-- Opening Marker --

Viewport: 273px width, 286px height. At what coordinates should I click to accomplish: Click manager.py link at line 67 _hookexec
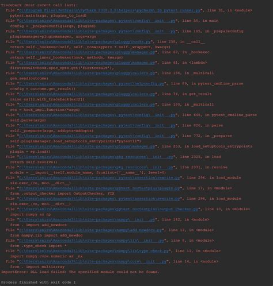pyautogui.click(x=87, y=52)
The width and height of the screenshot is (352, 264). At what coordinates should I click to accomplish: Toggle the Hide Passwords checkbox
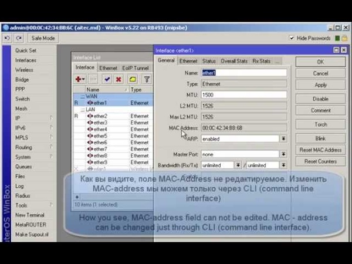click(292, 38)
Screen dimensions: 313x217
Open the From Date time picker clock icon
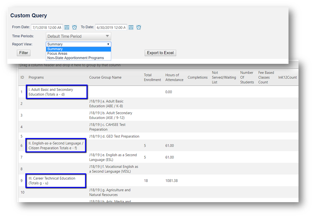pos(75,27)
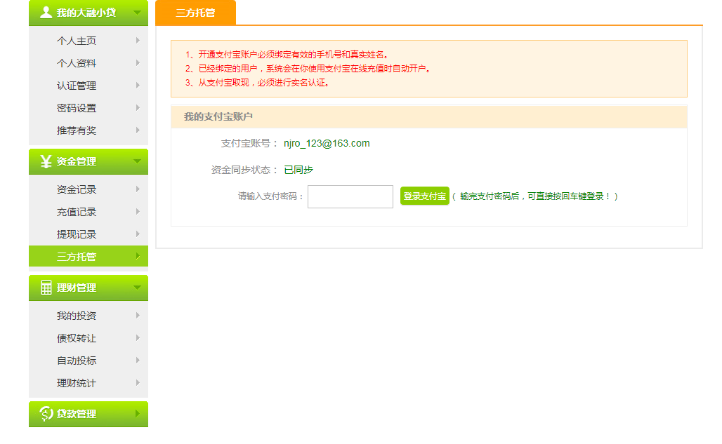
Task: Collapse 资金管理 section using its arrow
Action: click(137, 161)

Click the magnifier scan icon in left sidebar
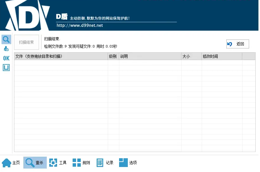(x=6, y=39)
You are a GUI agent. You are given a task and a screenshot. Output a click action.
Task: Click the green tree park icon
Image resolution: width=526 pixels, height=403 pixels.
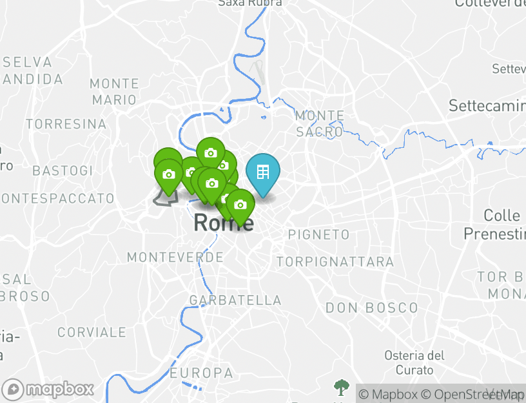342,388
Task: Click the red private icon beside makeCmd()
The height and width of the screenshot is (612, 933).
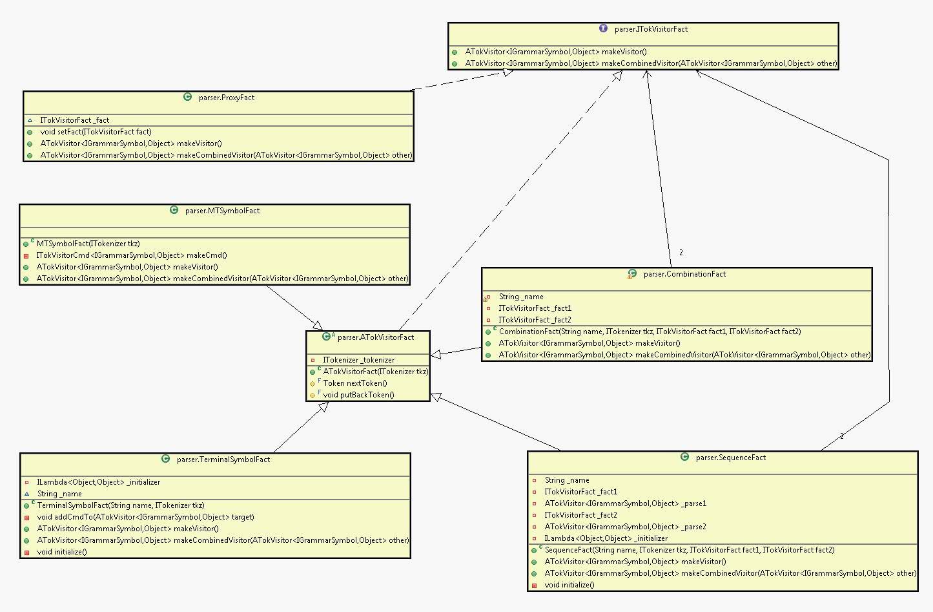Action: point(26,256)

-- Closing Marker --
-- Opening Marker --

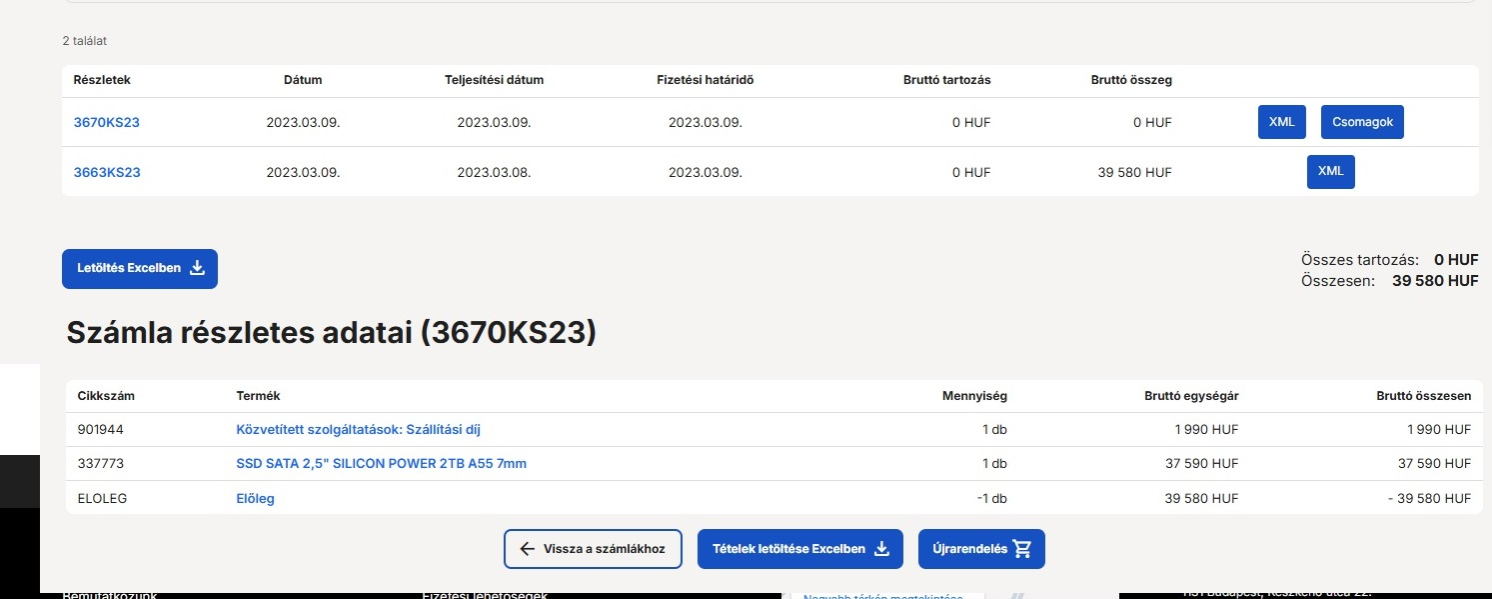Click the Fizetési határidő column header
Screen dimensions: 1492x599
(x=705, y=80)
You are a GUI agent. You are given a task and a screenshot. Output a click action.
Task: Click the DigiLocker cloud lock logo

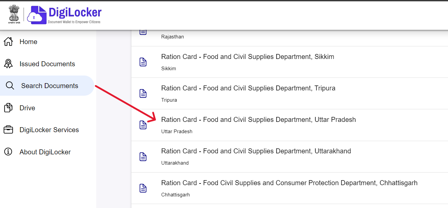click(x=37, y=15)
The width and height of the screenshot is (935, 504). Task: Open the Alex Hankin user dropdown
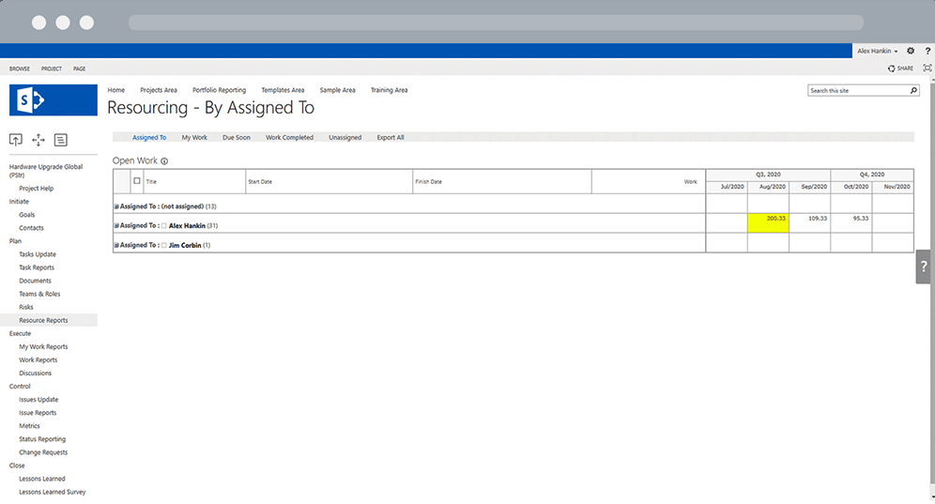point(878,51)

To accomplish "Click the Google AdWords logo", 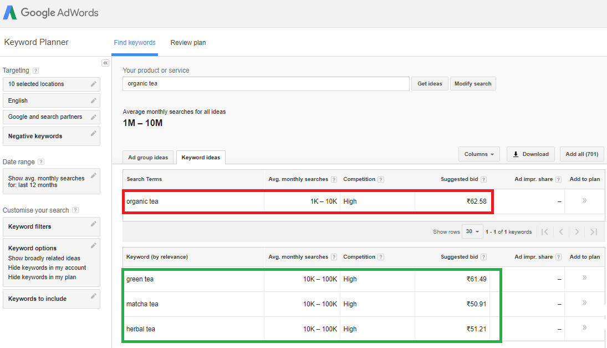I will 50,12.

-- Closing Marker --
-- Opening Marker --

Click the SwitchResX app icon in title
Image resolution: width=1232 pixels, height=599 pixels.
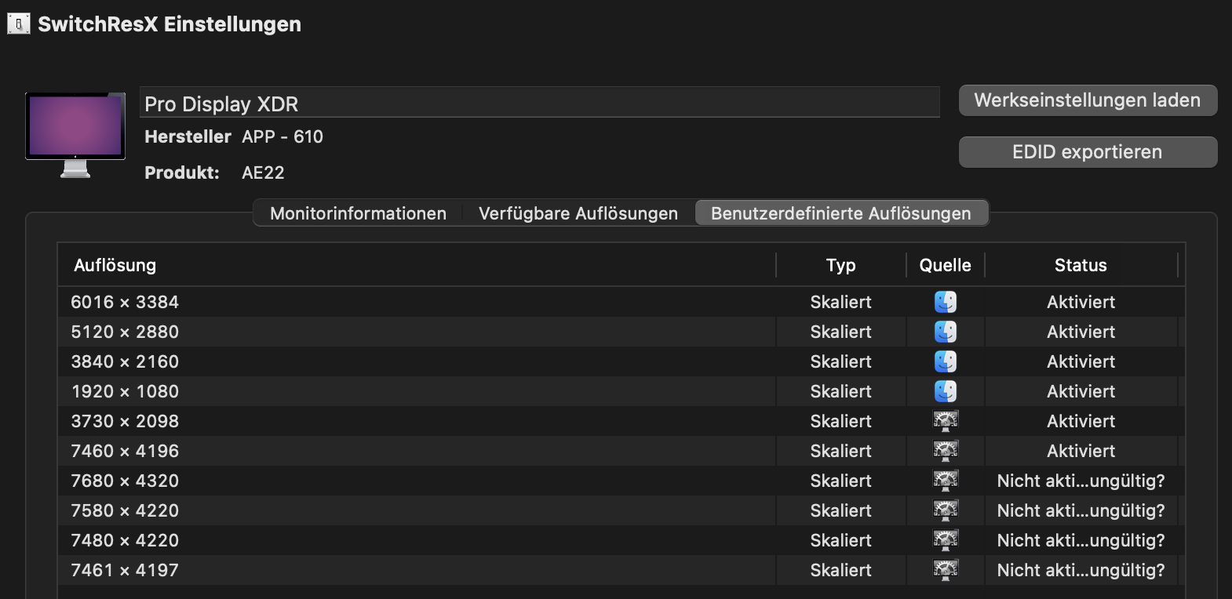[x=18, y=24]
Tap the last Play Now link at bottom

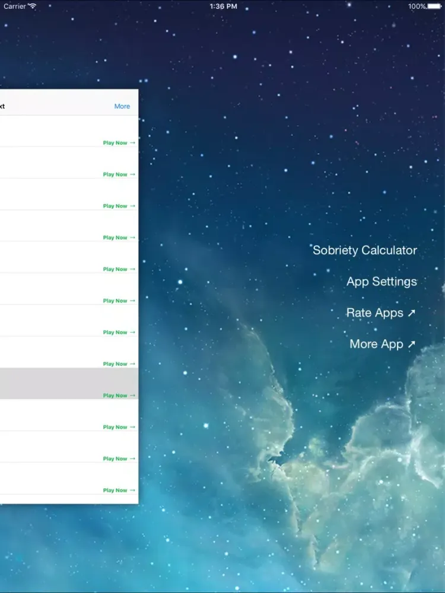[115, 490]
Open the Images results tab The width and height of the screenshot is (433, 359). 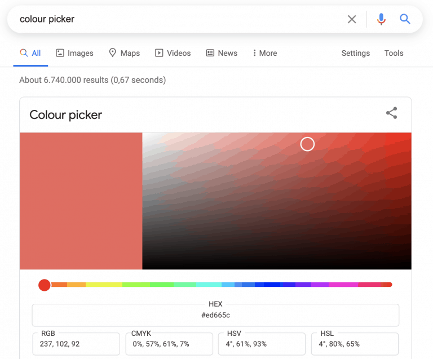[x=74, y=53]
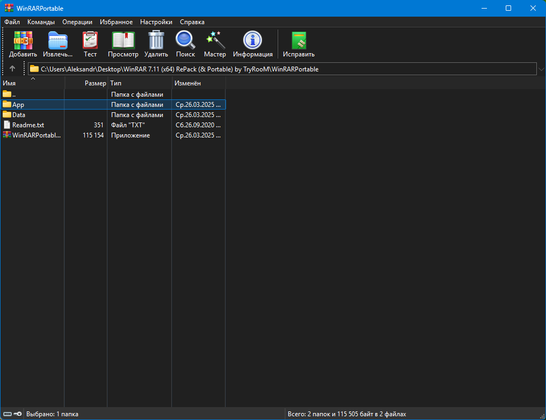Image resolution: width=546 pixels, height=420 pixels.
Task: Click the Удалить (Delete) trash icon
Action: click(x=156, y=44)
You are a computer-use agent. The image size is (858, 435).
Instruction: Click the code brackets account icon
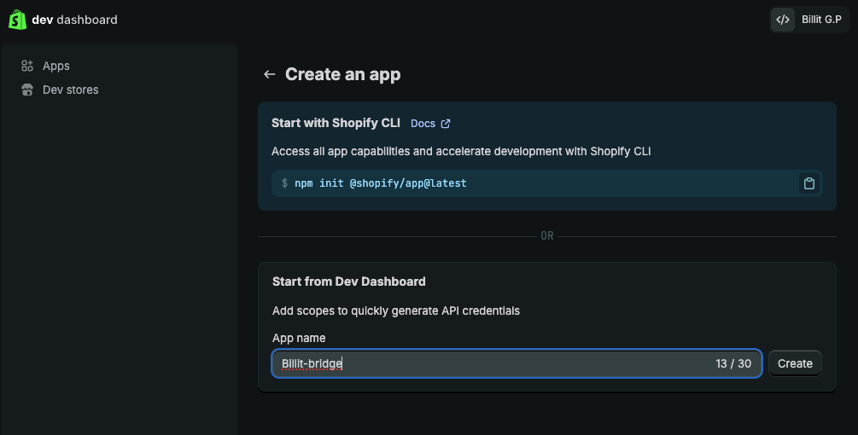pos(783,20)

-- Closing Marker --

• _PROMPT_
Take only the lines above from the one that has "The width and height of the screenshot is (352, 264)." through the one that has "Screen dimensions: 313x217" and reproduce them exactly, omitting any pictures.

• _ANSWER TO THIS TASK_
The width and height of the screenshot is (352, 264). At what coordinates should I click to accomplish: Toggle the Hide Passwords checkbox
click(292, 38)
Screen dimensions: 313x217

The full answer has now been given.